We then divided the genome into non-overlapping 5-Mb windows. Within each such window, we counted the number of syntenic bases, the number of syntenic 50-bp windows, and the number of 50-bp windows under selection. The fraction of coding sequence (the explanatory variable in all regressions) was taken as the number of syntenic bases annotated as coding divided by the number of syntenic bases. The fraction under selection was calculated as the sum of all selection probabilities for all windows divided by the number of syntenic windows. If windows of only a certain class were considered, the probabilities were calculated only for windows in that class. We note that, on average, windows contained within coding exons scored only slightly higher than 0.67 probability of selection, owing to the large prior probability of neutrality. Thus, the slopes of all regressions are <1. For all analyses, we discarded any 5-Mb window with less than 4 Mb of syntenically assigned sequence (retaining >85% of all windows of non-zero euchromatic length). Similar results are obtained if the discarded windows are included, but the variance is higher.
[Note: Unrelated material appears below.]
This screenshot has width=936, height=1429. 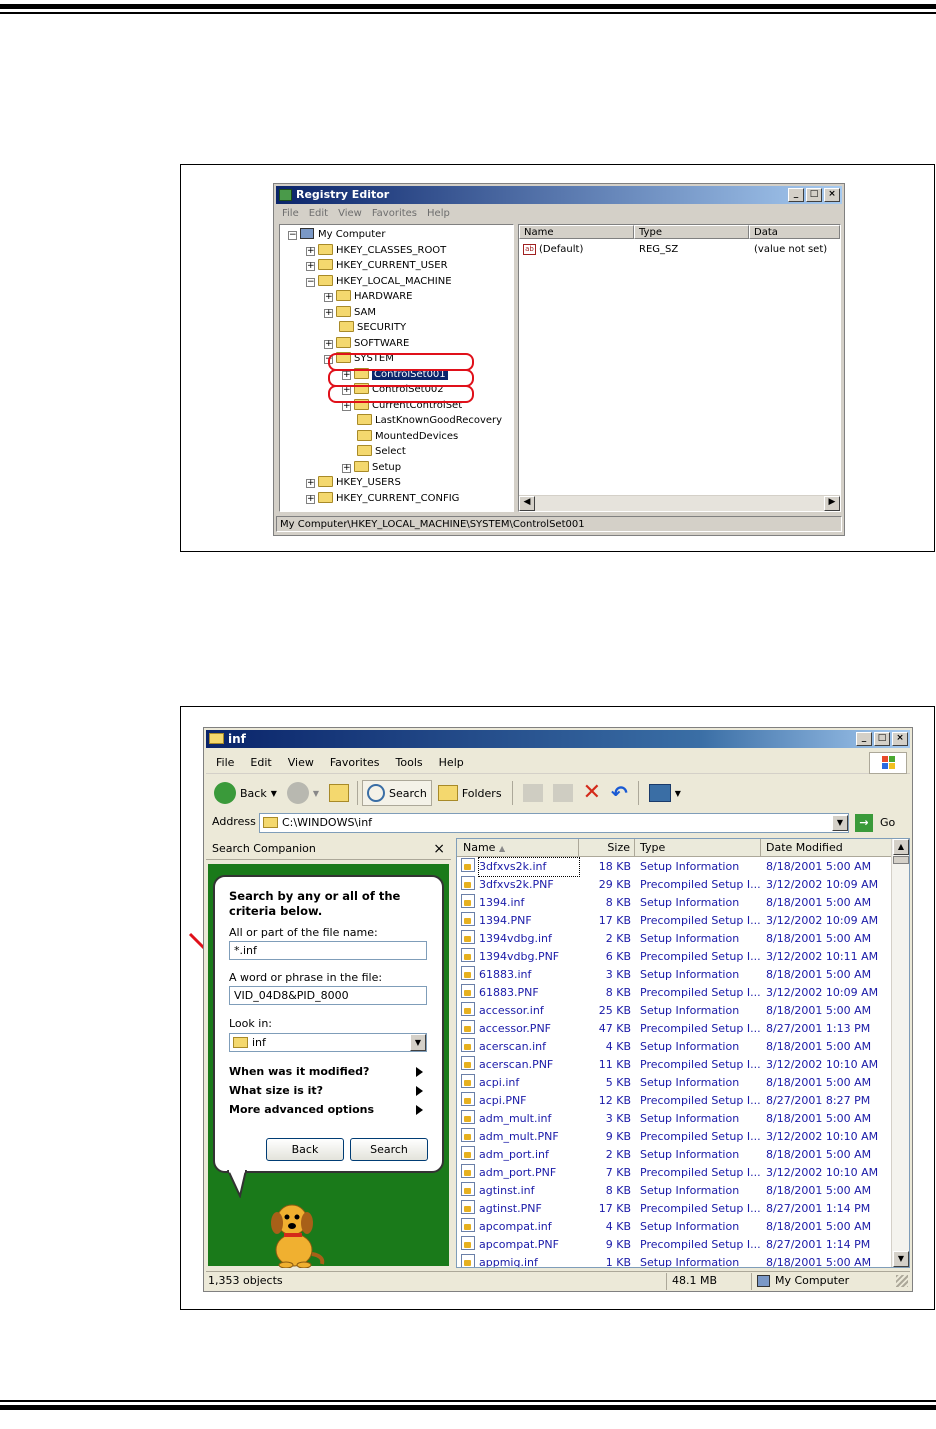 What do you see at coordinates (328, 950) in the screenshot?
I see `file-name-input: *.inf` at bounding box center [328, 950].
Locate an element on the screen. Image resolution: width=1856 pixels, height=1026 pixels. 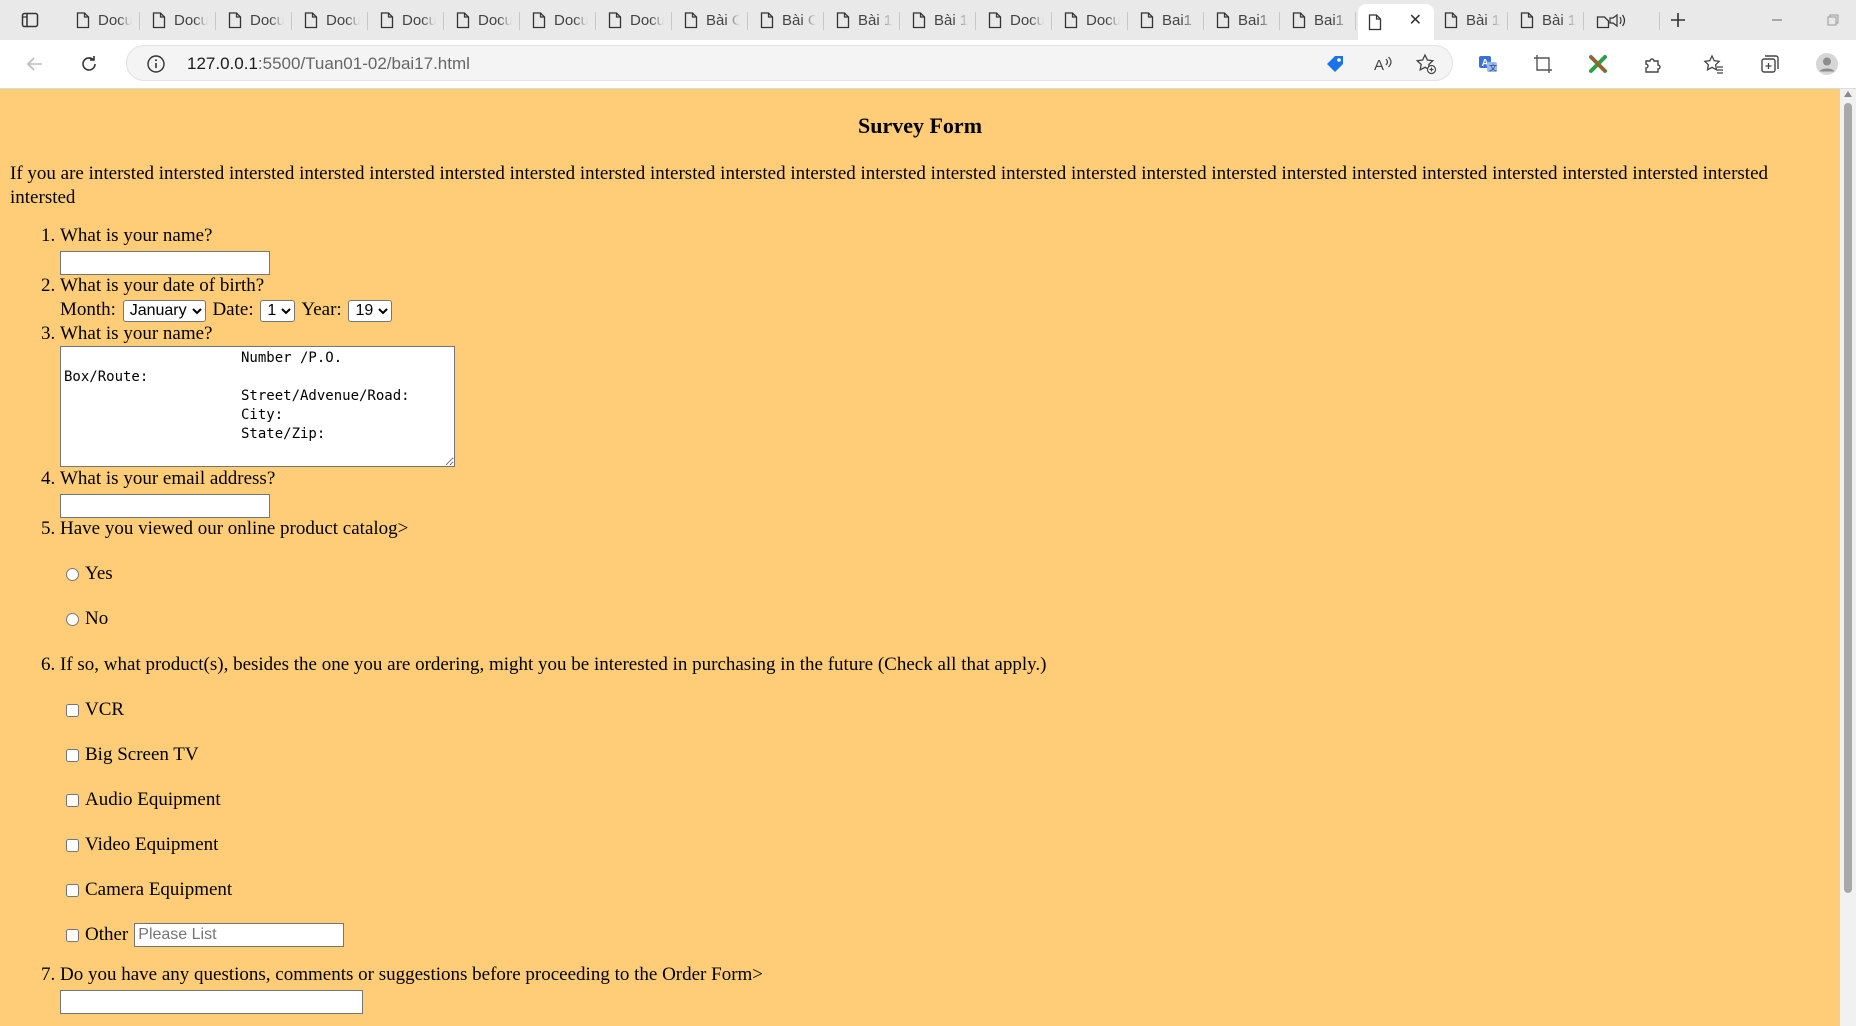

RefSeq (release 1), mammalian gene collection (MGC, 3 February 2003), dbEST and GenBank (29 December 2002) mRNAs were aligned to the genomic assembly using BLAT32. GenPept protein sequences (3 February 2003) were aligned using BLASTX33 and GeneWise34. All gene models were created manually using these aligned sequences as evidence, following HAWK2 ( transcript type conventions. Gene models derived from aligned mRNA evidence were extended when possible using spliced EST evidence at the 5′ end and spliced and unspliced EST evidence in the 3′ untranslated region (UTR). Evidence was given relative priority as follows (high–low): RefSeq/MGC, GeneWise, other mRNAs, spliced ESTs and unspliced ESTs. We found CpG islands within 2-kb upstream and 1-kb downstream of the 5′ end of 73% of known category loci, which is somewhat higher than previous reports (in the range of 61–66%; cited in ref. 3, also refs 5–7).